Lord Coe, chairman of the London Organising Committee for the Olympic Games, described the stadium as spectacular and a benchmark for the one to be constructed in Stratford by 2010. Mr Livingstone was no less impressed. He said: “What the Beijing authorities have sought to do is make each of their stadiums and the aquatic centre absolutely breathtaking, iconic buildings.”
The equally ambitious building that will house the pools has only its bare bones visible. When it is finished, a membrane will envelop the exterior to give the effect of water flowing down the walls.

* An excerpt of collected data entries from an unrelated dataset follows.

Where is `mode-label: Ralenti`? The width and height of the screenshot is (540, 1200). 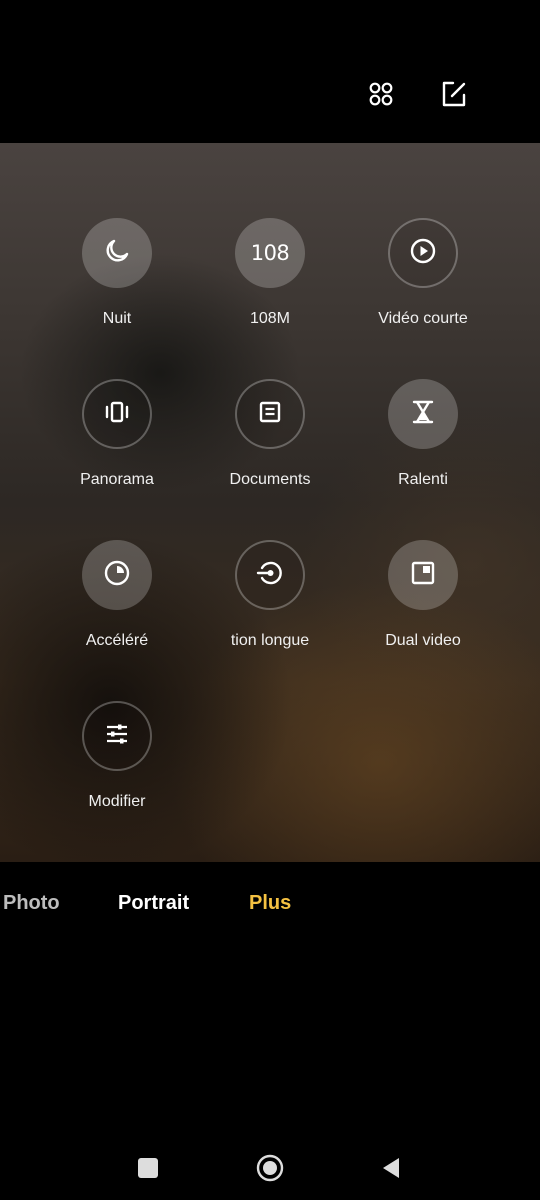 mode-label: Ralenti is located at coordinates (423, 480).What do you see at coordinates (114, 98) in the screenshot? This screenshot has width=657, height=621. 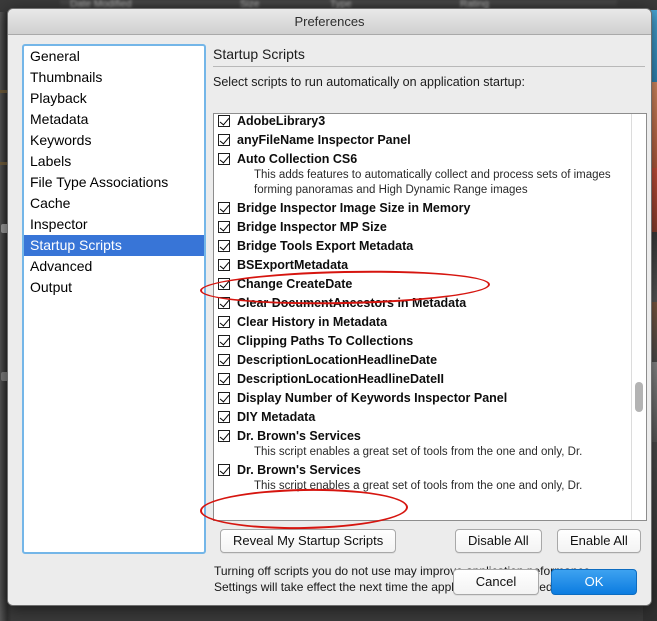 I see `sidebar-item-playback: Playback` at bounding box center [114, 98].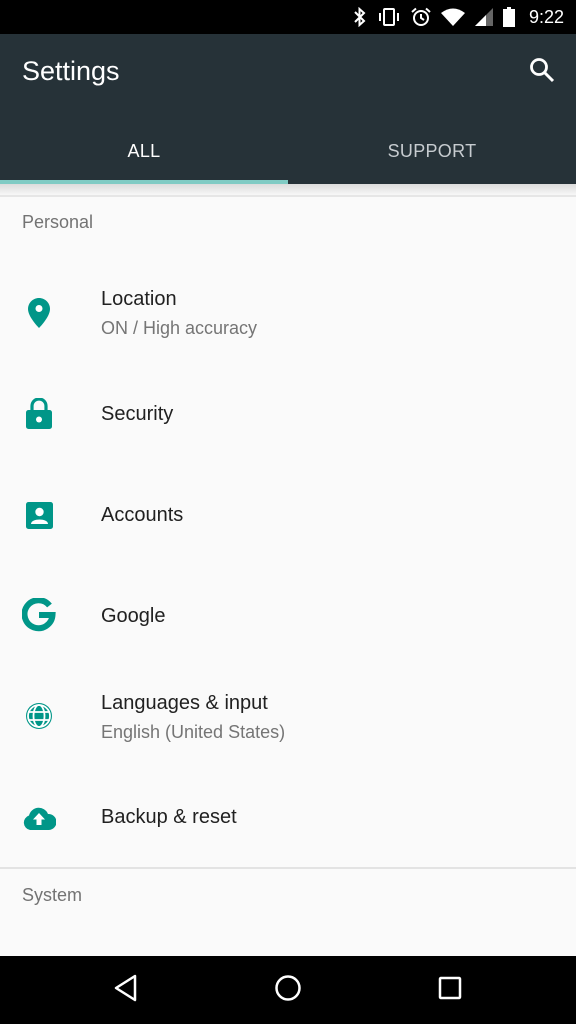  What do you see at coordinates (39, 414) in the screenshot?
I see `lock-icon` at bounding box center [39, 414].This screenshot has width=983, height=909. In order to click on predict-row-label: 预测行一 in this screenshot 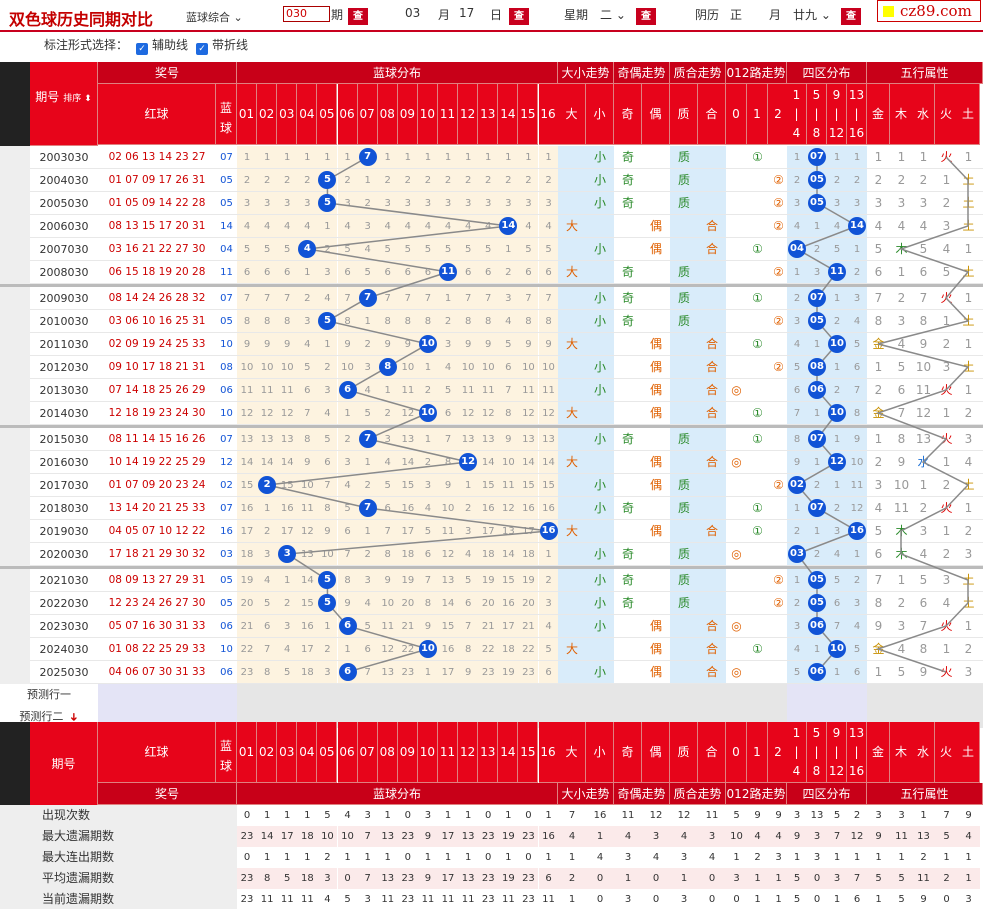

Both buildings are due to be finished by the end of next year, as are nine other entirely new buildings. Of the 36 Olympic venues, 31 are in Beijing and of these, 11 are new, 11 are being renovated and nine will be temporary sites. The cost is estimated at $38 billion (£21.7 billion). Of that, about $2.4 billion will be spent on the Olympic venues alone and possibly as much as $40 billion will be spent on urban renewal and on infrastructure improvements.
That compares with the $16 billion expected to be spent on London’s infrastructure.
Such grand schemes may be achievable these days only by governments unencumbered by the views of voters. But there is little doubt that the Olympics will change the landscape of Beijing. Underground networks will connect the city and the Olympic Village that lies directly north of the Forbidden City — once home to China’s emperors — in the centre of Beijing.
Lord Foster of Thamesbank is designing a new airport that will be built in only four years and will dwarf all the terminals at Heathrow combined.
Beijing will renovate nearly 400 miles of sewage pipes and build 228 miles of roads — of which all but 40 miles are already complete. Indeed, so fast has the construction progressed that International Olympic Committee officials have been heard to voice anxieties that the facilities will be finished too early and could even begin to deteriorate before the Games open on August 8, 2008.
That date was not chosen by chance. The number eight is deeply auspicious in China, sounding like the word for “rich” in the southern Cantonese dialect. It is not the only nod to tradition. The entire Olympic site is in the shape of a dragon, and no ordinary dragon either, but an ancient beast whose body has existed for millennia, forming the axis of imperial Beijing from north to south in accordance with the beliefs of feng shui.
Olympic organisers brush aside anxieties that they are proceeding too fast. Wang Zhiyuan, chief economist of the Beijing 2008 construction office, said recently: “We thought we were ahead of schedule, but there have been some problems so we are now making steady progress on schedule.”
One report was that steel shortages were hampering work by the 17,000 workers at the Olympic sites. But Jun Yuan, the construction office chief, said that the 110,000 tonnes of steel required for the national stadium alone would be delivered on time.
He did admit to two problems. “We have adopted new technologies unprecedented in China and applying these is causing difficulties,” he said.
But for Beijing the Games are bringing a mini economic boom. The influx of capital is expected to create 1.8 million jobs and to add nearly one percentage point to economic growth. That may help to compensate the many families whose homes have been razed to make way or those whose jobs will move as polluting factories are moved out to try to ensure clean air over Beijing.
During the Games drivers in the city will be forced to leave their cars at home. Construction work on most of the 3,000 building sites in the city will cease and factories and power plants will close. Roads will be sprayed several times a day to dampen down particulate matter and planes and rockets will be used to seed clouds to try to induce rain.
A better manners campaign is also under way to fine those who spit in the street and to persuade commuters to queue. Nearly 2 million booklets on etiquette are being distributed. But it may be easier to redesign Beijing as a dragon than to change the habits of centuries.